▸ **Activity**
Your task is to return the data below, word for word.

━━━━━━━━━━━━━━━━

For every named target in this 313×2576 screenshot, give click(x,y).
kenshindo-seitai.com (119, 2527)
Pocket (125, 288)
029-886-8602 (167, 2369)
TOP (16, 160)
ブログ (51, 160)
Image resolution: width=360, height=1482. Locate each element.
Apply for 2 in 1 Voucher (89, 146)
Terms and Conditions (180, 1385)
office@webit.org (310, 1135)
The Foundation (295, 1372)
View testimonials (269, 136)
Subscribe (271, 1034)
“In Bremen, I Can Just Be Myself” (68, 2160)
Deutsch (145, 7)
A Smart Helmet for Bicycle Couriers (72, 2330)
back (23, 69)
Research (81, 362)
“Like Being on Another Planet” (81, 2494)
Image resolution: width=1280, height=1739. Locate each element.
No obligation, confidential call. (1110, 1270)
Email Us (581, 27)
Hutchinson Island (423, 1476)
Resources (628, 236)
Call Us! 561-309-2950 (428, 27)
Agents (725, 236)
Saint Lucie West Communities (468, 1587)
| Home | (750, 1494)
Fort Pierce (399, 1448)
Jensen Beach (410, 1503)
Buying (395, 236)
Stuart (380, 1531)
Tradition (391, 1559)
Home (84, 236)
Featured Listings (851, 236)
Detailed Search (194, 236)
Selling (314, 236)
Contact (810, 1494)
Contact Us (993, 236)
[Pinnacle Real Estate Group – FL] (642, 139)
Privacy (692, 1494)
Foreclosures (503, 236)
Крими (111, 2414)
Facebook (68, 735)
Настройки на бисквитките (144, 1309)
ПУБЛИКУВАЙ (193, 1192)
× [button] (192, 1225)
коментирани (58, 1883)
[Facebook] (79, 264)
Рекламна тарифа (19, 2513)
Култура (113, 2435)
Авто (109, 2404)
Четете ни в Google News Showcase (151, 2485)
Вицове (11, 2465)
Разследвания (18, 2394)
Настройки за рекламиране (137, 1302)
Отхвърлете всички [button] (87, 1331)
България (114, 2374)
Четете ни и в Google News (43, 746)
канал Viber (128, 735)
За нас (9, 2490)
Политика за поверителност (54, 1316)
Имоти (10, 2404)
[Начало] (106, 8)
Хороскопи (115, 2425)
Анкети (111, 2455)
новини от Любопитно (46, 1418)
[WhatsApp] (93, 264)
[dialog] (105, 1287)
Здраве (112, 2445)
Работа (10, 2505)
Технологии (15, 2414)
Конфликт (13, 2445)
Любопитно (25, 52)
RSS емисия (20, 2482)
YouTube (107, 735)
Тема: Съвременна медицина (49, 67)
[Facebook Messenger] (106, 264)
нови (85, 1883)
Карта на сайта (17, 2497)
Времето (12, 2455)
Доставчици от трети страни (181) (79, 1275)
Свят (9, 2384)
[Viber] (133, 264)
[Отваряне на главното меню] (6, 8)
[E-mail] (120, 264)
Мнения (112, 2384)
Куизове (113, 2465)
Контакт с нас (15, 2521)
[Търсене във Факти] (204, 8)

━━━━━━━━━━━━━━━━

▸ **Output for this task**
For every named target in this 313×2576 screenshot, give click(x,y).
kenshindo-seitai.com (119, 2527)
Pocket (125, 288)
029-886-8602 (167, 2369)
TOP (16, 160)
ブログ (51, 160)
Image resolution: width=360, height=1482. Locate each element.
Apply for 2 in 1 Voucher (89, 146)
Terms and Conditions (180, 1385)
office@webit.org (310, 1135)
The Foundation (295, 1372)
View testimonials (269, 136)
Subscribe (271, 1034)
“In Bremen, I Can Just Be Myself” (68, 2160)
Deutsch (145, 7)
A Smart Helmet for Bicycle Couriers (72, 2330)
back (23, 69)
Research (81, 362)
“Like Being on Another Planet” (81, 2494)
Image resolution: width=1280, height=1739. Locate each element.
No obligation, confidential call. (1110, 1270)
Email Us (581, 27)
Hutchinson Island (423, 1476)
Resources (628, 236)
Call Us! 561-309-2950 (428, 27)
Agents (725, 236)
Saint Lucie West Communities (468, 1587)
| Home | (750, 1494)
Fort Pierce (399, 1448)
Jensen Beach (410, 1503)
Buying (395, 236)
Stuart (380, 1531)
Tradition (391, 1559)
Home (84, 236)
Featured Listings (851, 236)
Detailed Search (194, 236)
Selling (314, 236)
Contact (810, 1494)
Contact Us (993, 236)
[Pinnacle Real Estate Group – FL] (642, 139)
Privacy (692, 1494)
Foreclosures (503, 236)
Крими (111, 2414)
Facebook (68, 735)
Настройки на бисквитките (144, 1309)
ПУБЛИКУВАЙ (193, 1192)
× [button] (192, 1225)
коментирани (58, 1883)
[Facebook] (79, 264)
Рекламна тарифа (19, 2513)
Култура (113, 2435)
Авто (109, 2404)
Четете ни в Google News Showcase (151, 2485)
Вицове (11, 2465)
Разследвания (18, 2394)
Настройки за рекламиране (137, 1302)
Отхвърлете всички [button] (87, 1331)
България (114, 2374)
Четете ни и в Google News (43, 746)
канал Viber (128, 735)
За нас (9, 2490)
Политика за поверителност (54, 1316)
Имоти (10, 2404)
[Начало] (106, 8)
Хороскопи (115, 2425)
Анкети (111, 2455)
новини от Любопитно (46, 1418)
[WhatsApp] (93, 264)
[dialog] (105, 1287)
Здраве (112, 2445)
Работа (10, 2505)
Технологии (15, 2414)
Конфликт (13, 2445)
Любопитно (25, 52)
RSS емисия (20, 2482)
YouTube (107, 735)
Тема: Съвременна медицина (49, 67)
[Facebook Messenger] (106, 264)
нови (85, 1883)
Карта на сайта (17, 2497)
Времето (12, 2455)
Доставчици от трети страни (181) (79, 1275)
Свят (9, 2384)
[Viber] (133, 264)
[Отваряне на главното меню] (6, 8)
[E-mail] (120, 264)
Мнения (112, 2384)
Куизове (113, 2465)
Контакт с нас (15, 2521)
[Търсене във Факти] (204, 8)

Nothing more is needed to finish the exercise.